THE REQUEST: Copy out the entries below, replacing "center point" with "midpoint" and leaving everything else unchanged.
----
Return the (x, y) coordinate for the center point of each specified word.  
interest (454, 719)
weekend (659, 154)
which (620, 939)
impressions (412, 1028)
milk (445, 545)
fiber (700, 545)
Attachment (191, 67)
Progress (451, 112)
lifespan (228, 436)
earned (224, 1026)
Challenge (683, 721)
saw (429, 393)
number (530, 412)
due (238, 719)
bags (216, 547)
----
WRITTEN REPLY:
Return the (x, y) coordinate for the midpoint of each specified word.  
interest (454, 719)
weekend (659, 154)
which (620, 939)
impressions (412, 1028)
milk (445, 545)
fiber (700, 545)
Attachment (191, 67)
Progress (451, 112)
lifespan (228, 436)
earned (224, 1026)
Challenge (683, 721)
saw (429, 393)
number (530, 412)
due (238, 719)
bags (216, 547)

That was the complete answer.